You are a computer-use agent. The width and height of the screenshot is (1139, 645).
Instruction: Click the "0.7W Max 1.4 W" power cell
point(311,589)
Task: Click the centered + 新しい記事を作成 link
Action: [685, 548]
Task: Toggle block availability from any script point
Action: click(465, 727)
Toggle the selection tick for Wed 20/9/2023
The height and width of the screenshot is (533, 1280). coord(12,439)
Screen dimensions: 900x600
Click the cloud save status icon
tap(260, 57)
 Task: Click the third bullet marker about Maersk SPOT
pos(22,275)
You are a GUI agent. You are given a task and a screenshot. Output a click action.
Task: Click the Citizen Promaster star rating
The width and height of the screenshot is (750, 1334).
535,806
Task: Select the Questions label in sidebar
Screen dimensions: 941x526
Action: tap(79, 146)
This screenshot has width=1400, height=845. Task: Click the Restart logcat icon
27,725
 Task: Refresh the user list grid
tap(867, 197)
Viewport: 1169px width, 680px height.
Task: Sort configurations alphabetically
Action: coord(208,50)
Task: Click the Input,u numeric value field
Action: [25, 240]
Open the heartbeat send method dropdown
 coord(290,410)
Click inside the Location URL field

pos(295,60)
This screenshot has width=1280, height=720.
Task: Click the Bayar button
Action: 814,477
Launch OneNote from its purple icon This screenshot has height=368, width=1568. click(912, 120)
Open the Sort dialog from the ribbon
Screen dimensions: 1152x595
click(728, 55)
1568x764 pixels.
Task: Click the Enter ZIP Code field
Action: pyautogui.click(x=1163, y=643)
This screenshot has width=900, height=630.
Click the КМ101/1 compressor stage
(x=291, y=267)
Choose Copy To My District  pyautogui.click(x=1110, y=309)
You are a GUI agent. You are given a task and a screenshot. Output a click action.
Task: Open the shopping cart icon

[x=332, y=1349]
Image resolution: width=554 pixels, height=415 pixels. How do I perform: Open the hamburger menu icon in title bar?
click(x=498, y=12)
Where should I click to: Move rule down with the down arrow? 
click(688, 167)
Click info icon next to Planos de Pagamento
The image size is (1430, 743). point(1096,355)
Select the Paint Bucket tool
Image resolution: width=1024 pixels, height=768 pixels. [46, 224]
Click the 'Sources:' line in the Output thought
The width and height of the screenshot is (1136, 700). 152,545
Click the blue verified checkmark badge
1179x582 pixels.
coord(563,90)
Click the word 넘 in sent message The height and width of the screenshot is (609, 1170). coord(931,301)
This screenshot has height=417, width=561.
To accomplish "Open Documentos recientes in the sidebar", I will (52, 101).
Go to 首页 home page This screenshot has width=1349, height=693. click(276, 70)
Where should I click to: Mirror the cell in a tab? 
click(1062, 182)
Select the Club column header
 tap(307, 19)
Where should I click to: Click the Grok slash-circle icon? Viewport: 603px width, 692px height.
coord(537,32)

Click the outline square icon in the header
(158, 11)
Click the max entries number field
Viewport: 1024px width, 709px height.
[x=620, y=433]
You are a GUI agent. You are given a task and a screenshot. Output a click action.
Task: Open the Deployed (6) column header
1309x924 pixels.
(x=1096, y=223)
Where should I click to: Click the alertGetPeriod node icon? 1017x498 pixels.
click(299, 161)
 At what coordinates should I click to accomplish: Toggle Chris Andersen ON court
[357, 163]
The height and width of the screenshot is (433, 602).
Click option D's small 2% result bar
□ □ □ □
Your task is to copy each line of the material that contains the word "sidebar".

### Response to the exercise
Task: Select the Questions label in sidebar
To accomplish "Open Documentos recientes in the sidebar", I will (52, 101).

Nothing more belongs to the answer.